# GIVEN REQUEST:
Repeat word for word everything in the entries below, from the line containing "Click the red zero hours badge" down to the line containing "I will pos(621,57).", including both of those lines.
○ ○ ○ ○ ○ ○ ○
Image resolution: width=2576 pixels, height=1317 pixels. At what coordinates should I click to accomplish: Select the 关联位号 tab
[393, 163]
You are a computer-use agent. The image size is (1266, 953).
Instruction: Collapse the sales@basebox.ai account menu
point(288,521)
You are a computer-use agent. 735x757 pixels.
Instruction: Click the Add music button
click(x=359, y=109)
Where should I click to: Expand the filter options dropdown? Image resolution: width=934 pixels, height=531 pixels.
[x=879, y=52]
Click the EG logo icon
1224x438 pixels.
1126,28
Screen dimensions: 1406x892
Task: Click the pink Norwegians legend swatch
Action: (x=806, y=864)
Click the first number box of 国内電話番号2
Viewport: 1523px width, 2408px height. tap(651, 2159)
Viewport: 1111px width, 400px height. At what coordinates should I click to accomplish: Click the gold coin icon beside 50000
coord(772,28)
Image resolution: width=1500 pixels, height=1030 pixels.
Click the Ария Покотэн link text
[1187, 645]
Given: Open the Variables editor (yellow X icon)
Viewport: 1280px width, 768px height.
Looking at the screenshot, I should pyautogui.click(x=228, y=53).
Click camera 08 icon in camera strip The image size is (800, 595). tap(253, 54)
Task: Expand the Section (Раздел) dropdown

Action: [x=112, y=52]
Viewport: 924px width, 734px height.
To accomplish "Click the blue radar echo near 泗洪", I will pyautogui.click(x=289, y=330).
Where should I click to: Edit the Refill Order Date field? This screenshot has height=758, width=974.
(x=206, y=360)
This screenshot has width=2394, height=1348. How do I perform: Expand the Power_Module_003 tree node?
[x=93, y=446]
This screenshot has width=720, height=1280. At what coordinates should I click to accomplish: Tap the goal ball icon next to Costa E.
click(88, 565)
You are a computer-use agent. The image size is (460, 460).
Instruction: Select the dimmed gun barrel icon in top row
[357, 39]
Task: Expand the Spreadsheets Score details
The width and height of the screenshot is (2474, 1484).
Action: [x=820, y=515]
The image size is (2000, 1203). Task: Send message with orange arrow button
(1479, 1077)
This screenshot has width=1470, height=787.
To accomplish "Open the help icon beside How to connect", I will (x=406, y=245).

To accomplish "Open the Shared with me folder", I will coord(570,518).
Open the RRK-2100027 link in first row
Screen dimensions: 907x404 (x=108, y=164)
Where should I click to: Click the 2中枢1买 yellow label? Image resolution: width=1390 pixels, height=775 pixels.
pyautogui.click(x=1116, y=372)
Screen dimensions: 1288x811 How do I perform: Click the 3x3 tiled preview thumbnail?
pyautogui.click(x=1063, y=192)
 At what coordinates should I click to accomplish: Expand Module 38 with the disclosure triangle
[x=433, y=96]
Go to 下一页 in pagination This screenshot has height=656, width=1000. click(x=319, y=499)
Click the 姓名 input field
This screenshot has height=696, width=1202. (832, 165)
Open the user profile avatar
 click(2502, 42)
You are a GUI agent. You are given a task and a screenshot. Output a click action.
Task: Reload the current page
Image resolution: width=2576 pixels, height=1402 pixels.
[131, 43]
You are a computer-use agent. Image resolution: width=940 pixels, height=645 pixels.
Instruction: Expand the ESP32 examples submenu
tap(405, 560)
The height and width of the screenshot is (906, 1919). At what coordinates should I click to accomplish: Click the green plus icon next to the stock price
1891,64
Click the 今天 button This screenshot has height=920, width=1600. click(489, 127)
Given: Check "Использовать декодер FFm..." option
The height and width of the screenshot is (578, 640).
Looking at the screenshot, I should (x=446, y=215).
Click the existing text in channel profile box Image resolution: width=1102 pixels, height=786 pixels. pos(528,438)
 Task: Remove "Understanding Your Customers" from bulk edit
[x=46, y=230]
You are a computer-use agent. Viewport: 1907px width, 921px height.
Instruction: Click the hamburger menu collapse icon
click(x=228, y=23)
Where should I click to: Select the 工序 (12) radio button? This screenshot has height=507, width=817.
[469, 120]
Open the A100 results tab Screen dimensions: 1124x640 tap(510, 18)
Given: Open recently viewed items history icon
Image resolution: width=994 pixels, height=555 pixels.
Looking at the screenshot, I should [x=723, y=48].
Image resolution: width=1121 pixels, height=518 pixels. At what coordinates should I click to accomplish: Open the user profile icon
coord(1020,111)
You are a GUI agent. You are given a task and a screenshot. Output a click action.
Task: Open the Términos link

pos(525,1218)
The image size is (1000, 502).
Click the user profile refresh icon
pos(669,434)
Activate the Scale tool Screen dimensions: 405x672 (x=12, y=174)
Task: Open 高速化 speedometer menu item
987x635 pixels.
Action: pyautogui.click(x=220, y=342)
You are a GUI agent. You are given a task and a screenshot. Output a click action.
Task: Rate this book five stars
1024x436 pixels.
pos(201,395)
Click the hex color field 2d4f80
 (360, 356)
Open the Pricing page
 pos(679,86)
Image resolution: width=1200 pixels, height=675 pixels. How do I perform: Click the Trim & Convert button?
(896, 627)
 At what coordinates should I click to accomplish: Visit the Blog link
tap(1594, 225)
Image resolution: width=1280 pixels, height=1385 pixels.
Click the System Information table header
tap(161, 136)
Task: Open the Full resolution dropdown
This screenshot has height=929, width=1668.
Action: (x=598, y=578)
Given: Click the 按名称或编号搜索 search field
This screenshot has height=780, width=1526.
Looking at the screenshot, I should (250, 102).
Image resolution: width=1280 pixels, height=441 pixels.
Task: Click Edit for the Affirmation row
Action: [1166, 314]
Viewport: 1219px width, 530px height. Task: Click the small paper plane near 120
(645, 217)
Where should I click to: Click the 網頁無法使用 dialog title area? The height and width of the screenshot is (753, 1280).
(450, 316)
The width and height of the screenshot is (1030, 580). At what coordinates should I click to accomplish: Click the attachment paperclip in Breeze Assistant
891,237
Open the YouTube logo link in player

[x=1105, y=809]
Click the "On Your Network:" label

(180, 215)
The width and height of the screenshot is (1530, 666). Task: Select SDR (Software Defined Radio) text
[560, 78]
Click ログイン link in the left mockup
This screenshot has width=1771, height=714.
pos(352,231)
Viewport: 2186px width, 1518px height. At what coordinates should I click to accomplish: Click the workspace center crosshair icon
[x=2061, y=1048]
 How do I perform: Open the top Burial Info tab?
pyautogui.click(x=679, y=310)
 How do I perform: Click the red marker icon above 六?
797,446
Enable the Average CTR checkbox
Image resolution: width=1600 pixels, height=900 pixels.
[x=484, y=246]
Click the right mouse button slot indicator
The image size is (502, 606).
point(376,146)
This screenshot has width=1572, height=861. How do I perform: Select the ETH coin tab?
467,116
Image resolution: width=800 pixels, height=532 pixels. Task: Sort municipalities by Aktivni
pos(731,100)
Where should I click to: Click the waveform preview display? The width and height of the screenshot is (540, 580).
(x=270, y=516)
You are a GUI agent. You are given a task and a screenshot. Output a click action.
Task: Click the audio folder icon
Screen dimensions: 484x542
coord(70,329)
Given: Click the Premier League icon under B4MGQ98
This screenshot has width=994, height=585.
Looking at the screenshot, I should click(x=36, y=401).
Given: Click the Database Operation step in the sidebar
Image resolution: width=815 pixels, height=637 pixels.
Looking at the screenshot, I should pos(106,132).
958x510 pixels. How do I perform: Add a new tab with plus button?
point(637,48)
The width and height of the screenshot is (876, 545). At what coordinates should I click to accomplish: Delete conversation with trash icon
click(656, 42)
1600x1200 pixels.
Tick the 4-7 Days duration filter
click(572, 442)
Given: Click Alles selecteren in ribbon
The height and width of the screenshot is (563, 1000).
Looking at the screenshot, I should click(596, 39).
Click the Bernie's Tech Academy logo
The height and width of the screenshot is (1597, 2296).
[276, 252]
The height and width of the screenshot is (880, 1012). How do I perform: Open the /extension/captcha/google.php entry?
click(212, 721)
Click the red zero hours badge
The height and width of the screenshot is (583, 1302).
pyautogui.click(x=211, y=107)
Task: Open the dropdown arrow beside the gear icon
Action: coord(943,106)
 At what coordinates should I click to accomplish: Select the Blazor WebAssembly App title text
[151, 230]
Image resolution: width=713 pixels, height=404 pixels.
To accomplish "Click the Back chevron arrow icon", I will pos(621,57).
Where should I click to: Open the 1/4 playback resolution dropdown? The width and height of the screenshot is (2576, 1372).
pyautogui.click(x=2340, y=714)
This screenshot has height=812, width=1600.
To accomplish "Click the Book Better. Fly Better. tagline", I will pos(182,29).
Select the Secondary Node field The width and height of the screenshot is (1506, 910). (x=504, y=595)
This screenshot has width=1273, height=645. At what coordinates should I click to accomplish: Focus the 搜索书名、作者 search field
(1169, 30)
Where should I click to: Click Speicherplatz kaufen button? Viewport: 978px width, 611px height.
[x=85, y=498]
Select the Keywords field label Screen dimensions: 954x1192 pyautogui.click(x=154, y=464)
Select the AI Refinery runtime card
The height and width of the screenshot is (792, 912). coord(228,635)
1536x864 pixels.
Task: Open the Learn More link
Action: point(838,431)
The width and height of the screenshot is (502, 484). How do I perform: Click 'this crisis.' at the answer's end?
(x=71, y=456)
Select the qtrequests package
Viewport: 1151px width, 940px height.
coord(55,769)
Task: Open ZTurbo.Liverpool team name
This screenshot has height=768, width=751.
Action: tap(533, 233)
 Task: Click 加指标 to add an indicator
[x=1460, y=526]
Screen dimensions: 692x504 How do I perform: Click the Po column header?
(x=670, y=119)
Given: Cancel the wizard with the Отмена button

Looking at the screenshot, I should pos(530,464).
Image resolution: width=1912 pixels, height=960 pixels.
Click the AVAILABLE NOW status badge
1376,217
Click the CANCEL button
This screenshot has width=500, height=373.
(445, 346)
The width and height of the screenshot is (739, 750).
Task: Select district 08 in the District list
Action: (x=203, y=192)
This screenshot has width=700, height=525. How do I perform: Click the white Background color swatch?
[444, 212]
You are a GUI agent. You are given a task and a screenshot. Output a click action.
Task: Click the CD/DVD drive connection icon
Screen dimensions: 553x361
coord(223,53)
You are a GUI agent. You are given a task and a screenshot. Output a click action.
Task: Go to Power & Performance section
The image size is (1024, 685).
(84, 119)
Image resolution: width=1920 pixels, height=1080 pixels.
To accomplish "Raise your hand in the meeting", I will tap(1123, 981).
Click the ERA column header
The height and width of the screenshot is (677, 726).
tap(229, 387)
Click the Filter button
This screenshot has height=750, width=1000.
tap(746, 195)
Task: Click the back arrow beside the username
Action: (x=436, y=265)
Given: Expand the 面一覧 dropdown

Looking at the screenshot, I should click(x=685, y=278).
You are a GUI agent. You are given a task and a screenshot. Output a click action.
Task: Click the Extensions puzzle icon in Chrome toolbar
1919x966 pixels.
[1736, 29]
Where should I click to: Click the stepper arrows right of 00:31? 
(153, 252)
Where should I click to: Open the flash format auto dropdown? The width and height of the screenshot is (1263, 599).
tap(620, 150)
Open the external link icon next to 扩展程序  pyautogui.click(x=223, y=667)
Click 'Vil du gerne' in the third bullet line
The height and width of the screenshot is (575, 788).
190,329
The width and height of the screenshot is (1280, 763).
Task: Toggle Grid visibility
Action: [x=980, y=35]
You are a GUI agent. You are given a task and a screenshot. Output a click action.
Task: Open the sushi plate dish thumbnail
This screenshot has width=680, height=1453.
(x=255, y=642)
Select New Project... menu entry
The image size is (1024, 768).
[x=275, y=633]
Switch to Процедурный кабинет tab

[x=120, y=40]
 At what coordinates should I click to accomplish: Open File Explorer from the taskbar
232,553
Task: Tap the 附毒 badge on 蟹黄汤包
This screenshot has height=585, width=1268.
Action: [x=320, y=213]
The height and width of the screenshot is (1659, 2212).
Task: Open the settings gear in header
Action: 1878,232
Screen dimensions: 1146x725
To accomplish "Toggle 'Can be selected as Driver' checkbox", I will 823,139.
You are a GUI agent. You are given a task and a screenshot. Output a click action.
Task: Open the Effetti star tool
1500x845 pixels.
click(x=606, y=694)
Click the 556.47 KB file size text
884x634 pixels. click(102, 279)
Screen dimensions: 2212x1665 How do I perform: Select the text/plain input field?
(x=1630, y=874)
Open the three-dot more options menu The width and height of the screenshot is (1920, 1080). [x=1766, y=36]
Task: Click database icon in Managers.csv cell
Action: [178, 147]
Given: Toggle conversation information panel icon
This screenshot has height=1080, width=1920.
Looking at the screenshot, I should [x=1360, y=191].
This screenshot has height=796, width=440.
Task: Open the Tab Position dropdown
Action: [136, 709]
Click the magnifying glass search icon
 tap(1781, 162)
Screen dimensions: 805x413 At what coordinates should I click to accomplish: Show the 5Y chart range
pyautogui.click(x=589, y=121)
○ ○ ○ ○ ○ ○ ○
# OUTPUT FOR THIS EXERCISE:
Click the red zero hours badge
The height and width of the screenshot is (583, 1302).
pyautogui.click(x=211, y=107)
Task: Open the dropdown arrow beside the gear icon
Action: coord(943,106)
 At what coordinates should I click to accomplish: Select the Blazor WebAssembly App title text
[151, 230]
Image resolution: width=713 pixels, height=404 pixels.
To accomplish "Click the Back chevron arrow icon", I will pos(621,57).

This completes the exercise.